Too funny, I can read about the fraud and click the google ad and buy it all on the same page, lol.
It is so funny all this talk about Magniwork when you seem to be promoting what you are criticizing. I clicked on the link from this site and low and behold there was a video of the product which is a Sky News report with pictures of the so called scammers being interviewed, so it is not only you and Google who are promoting Magniwork, even Sky news does too. And I promote it as an affiliate. I even plan to buy it. In short I do not know what to make of your report, could you please find people who have bought the product and found it wanting?
When I was small those days there was this contraption that was attached to bicycle wheels so that it turned as the bicycle moved and produced light with the headlamp. That device contained magnet; I thought that it was the same technology that was improved and called Magniwork.
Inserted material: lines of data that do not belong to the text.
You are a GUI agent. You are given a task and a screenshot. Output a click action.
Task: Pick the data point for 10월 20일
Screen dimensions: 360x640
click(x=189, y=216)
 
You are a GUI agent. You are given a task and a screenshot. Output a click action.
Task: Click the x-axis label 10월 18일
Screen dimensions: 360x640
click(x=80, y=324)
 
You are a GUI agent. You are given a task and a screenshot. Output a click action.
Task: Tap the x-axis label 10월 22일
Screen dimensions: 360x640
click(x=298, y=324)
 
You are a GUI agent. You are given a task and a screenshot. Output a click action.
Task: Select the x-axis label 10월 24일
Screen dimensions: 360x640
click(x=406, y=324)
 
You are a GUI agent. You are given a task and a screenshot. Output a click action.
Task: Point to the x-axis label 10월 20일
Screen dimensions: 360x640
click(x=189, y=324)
It is so funny all this talk about Magniwork when you seem to be promoting what you are criticizing. I clicked on the link from this site and low and behold there was a video of the product which is a Sky News report with pictures of the so called scammers being interviewed, so it is not only you and Google who are promoting Magniwork, even Sky news does too. And I promote it as an affiliate. I even plan to buy it. In short I do not know what to make of your report, could you please find people who have bought the product and found it wanting?
Just back from Clickbank where I analyzed Maginwork and found that it has a refund rate of about 20%. That is impressive for a scam product, don’t you think?
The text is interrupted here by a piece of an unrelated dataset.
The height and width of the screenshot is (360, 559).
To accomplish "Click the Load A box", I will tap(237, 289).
Don’t get me wrong, I am just trying to make sure that you are right in your claims. I do not know whether what you say or what the owners of Magniwork say are true or not.
I am curious.
A refund rate of 20% is almost unheard of high. I sell products myself, and my refund rate is zero. I am friends with many internet marketers, and the typical rates are all below 1%.
A 20% refund rate is pretty much the highest rate possible, as most people are too bothered to refund stuff, heck 50% of people buying a product never even open it.
As for the dude in the story. What you don’t know is that the guy in the story is famous in Macedonia. His father is a famous surgeon, and his brother is the best-selling rapper/rnb artist. Google for music videos from “vrcak”, its vrcakovski’s brother. A lot of his videos involve flaunting wealth and fancy cars. You can consider contacting macedonian media with this story, they might show interest.
Search YouTube results for “free energy” with Magniwork spam filtered out:
http://www.tinyurl.com/antimagniwork
Can you please explain to me the relationship between the magniwork and the news article out of Australia featuring the two gentleman that created a magnetic motor?
Just want you guy’s to know that My Father purchased this and did not recieve it…. THey did not respond to e-mails so he decided to get a refund!!!